To understand the displacement of mercury when the temperature of the smaller sphere is increased, we need to consider how the ideal gas law and the principles of thermodynamics apply to this system. Let's break it down step by step.
Understanding the System
We have two glass spheres connected by a tube containing mercury. The smaller sphere has a radius of R, while the larger sphere has a radius of 2R. Initially, both spheres are at the same temperature T, and the system is in equilibrium. When we increase the temperature of the smaller sphere by a small amount t, we need to determine how this affects the pressure in both spheres and subsequently the mercury level in the tube.
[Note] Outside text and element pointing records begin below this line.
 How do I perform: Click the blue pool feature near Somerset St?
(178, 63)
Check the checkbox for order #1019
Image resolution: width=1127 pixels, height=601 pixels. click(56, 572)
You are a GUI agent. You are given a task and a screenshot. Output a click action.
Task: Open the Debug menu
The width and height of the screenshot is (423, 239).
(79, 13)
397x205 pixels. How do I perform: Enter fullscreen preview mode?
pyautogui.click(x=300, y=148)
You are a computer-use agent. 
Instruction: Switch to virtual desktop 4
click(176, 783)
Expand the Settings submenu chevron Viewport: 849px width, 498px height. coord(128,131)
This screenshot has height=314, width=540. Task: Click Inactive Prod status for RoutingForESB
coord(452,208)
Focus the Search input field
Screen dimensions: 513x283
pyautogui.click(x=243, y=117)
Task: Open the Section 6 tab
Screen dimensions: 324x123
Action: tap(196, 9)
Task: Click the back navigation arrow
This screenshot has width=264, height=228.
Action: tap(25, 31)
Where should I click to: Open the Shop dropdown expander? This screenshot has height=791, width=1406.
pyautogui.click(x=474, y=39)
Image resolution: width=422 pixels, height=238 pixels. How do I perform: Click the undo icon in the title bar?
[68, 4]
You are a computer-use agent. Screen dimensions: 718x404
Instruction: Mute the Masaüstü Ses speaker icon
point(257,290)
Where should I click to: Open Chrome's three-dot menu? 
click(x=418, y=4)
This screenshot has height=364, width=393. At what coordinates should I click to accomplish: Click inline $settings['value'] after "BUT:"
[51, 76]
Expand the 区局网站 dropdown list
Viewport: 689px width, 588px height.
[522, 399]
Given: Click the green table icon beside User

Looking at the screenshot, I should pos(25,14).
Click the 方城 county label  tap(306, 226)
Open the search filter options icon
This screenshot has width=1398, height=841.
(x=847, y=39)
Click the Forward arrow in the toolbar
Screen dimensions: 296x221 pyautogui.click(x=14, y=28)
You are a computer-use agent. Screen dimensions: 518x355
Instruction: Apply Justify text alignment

Applying the Ideal Gas Law
The ideal gas law states that:
- P = Pressure
- V = Volume
- n = Number of moles of gas
- R = Ideal gas constant
- T = Temperature
For an ideal gas, we can express the pressure in each sphere as:
P = nRT/V
Calculating the Volumes
The volumes of the spheres can be calculated using the formula for the volume of a sphere:
V = (4/3)πr³
For the smaller sphere (radius R):
V₁ = (4/3)πR³
For the larger sphere (radius 2R):
V₂ = (4/3)π(2R)³ = (4/3)π(8R³) = (32/3)πR³
Effect of Temperature Increase
When the temperature of the smaller sphere is increased by t, the new temperature becomes T + t. The pressure in the smaller sphere can be expressed as:
P₁ = nR(T + t)/V₁
Since the number of moles (n) and the gas constant (R) remain unchanged, we can analyze the change in pressure:
P₁ = nR(T + t)/(4/3)πR³
This results in:
P₁ = (3nR/(4πR³))(T + t)
Pressure in the Larger Sphere
The pressure in the larger sphere remains unchanged because its temperature is constant at T:
P₂ = nRT/V₂ = nRT/(32/3)πR³ = (3nRT)/(32πR³)
Pressure Difference and Mercury Displacement
The difference in pressure between the two spheres will cause the mercury to be displaced. The pressure difference (ΔP) can be expressed as:
ΔP = P₁ - P₂
Substituting the expressions for P₁ and P₂, we get:
ΔP = (3nR/(4πR³))(T + t) - (3nRT)/(32πR³)
To find the displacement of mercury, we can relate this pressure difference to the height (h) of the mercury column using the hydrostatic pressure equation:
ΔP = ρgh
Where ρ is the density of mercury and g is the acceleration due to gravity. Rearranging gives us:
h = ΔP/(ρg)
Final Calculation
By substituting the expression for ΔP into the equation for h, we can find the displacement of the mercury. The final result will depend on the specific values of n, R, T, t, ρ, and g, but the key takeaway is that the displacement is directly proportional to the increase in temperature of the smaller sphere and inversely proportional to the density of mercury.
In summary, the increase in temperature of the smaller sphere leads to an increase in pressure, which causes the mercury to be displaced towards the larger sphere. The exact amount of displacement can be calculated using the derived formulas, taking into account the properties of the gases and the mercury involved in the system.